*Supplied records*
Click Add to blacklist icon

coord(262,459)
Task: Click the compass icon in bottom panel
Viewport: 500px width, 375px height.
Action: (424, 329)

==

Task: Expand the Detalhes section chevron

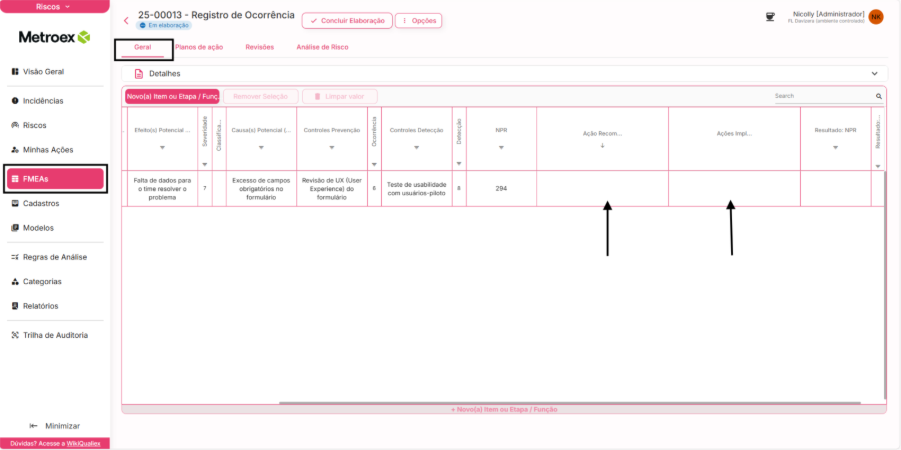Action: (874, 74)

*What to do*
Please rewrite the lines from the one containing "Task: Click the compass icon in bottom panel" through the one containing "Action: (424, 329)" as a Markdown table with the columns Row and Line Text, skipping any blank lines.

*Exercise solution*
| Row | Line Text |
|---|---|
| 1 | Task: Click the compass icon in bottom panel |
| 2 | Viewport: 500px width, 375px height. |
| 3 | Action: (424, 329) |